Regarding patient demographics, we found that pulmonary changes are less likely to occur at a young age. Among nine study participants younger than 15 years, only one patient, a two-year-old male child, developed pneumonia (CO-RADS 4 and indeterminate RSNA category). This finding is unsurprising given that COVID-19 has a predominantly mild presentation and a good prognosis in children, with rare occurrences of death. A study published by Zheng et al. [33] concluded that children with COVID-19 similarly had a more favorable clinical presentation than adults; however, those younger than three years old were more susceptible to developing severe illness. In our study, most adults presented with high CO-RADS grades and the typical RSNA category. This finding agrees with the well-known conclusion that old age is a predisposing factor for COVID-19 pneumonia [34]. An interesting finding in our study was that all death cases occurred in patients with CO-RADS 5 and the typical RSNA category. This finding might reassure some about the patient outcome for those with results below CO-RADS 5 and the typical RSNA category. However, identifying those with lower scores is still important in facilitating the isolation of infected patients.

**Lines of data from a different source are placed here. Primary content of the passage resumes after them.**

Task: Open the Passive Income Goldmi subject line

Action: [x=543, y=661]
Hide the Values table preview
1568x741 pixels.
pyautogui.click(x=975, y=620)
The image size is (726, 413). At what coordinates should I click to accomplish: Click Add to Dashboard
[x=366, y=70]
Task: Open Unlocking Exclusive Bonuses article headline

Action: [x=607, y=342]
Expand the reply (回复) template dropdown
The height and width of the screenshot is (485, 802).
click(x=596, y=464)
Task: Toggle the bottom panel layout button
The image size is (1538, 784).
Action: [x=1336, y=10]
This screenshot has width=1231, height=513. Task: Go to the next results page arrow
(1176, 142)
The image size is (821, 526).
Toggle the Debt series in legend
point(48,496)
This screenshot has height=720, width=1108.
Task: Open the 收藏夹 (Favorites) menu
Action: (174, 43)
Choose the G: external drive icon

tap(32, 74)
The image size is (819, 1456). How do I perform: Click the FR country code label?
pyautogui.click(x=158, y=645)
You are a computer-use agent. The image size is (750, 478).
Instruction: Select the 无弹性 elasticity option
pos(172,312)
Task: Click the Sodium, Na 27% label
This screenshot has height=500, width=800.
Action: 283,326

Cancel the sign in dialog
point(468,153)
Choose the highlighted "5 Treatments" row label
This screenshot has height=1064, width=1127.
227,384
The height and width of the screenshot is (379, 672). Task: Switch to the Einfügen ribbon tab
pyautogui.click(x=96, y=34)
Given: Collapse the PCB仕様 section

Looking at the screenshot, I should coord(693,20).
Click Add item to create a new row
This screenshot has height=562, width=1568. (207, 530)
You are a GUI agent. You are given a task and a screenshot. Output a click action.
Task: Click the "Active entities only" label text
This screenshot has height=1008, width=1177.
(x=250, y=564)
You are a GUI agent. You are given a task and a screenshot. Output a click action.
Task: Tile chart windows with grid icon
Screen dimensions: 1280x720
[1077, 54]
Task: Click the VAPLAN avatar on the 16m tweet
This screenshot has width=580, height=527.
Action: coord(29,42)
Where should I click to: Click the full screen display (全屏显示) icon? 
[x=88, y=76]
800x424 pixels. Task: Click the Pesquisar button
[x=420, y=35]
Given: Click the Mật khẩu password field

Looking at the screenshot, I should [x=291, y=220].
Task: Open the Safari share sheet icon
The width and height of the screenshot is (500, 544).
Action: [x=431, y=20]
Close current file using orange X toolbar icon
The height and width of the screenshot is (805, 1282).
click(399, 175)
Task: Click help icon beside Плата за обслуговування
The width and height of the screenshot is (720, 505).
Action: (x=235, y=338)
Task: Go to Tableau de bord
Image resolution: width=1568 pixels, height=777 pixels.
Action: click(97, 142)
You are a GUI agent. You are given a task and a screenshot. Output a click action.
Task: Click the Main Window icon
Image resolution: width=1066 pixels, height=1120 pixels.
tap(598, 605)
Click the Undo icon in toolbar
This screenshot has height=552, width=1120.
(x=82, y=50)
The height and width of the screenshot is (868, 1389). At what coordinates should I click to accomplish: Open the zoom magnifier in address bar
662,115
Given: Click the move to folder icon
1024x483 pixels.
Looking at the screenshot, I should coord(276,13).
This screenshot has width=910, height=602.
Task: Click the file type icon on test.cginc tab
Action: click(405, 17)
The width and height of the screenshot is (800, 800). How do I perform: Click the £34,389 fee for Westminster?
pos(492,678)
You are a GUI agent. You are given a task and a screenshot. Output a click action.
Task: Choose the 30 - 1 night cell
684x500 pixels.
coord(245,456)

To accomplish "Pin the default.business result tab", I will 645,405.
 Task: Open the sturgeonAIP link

In summary, based on these findings, which resemble those of the aforementioned published studies, we found that both systems are comparable, with similar sensitivity and reliability values, and suggest that using either system will yield the same results. Along these lines, both systems performed well when applied in moderate and severe/critically ill patients. However, some limitations are present in our study. First, this study was retrospective and performed in a single center. Second, our study included only the first CT chest performed around the time of admission irrespective of the number of days that had elapsed since the appearance of symptoms. Third, the specificity and predictive values of CO-RADS and the RSNA chest CT classification system for the diagnosis of COVID-19 were not established, as we did not include COVID-19 negative-patients in our analysis. Fourth, we did not consider the impact of comorbidity factors on the sensitivity of CO-RADS and RSNA classification. Fifth, the radiologists who reviewed the CT images known that all patients participating in the study were positive for COVID-19, which may be a source of bias. Finally, many clinicians are still unfamiliar with the CO-RADS and RSNA CT classification system and might misunderstand these schemes as simple indicators of disease severity unless the CT-severity score is stated in the report.

Conclusion

In conclusion, our results support that CO-RADS and the RSNA chest CT classification systems are comparable to one another in the diagnosis of COVID-19 pneumonia with similar sensitivity and reliability values. Applying these systems in patients with moderate and severe symptoms will significantly improve their sensitivity for diagnosing COVID-19 pneumonia. However, CO-RADS had a better inter-reviewer agreement that may be attributed to greater familiarity with the CO-RADS system among radiologists due to its resemblance to other RAD systems.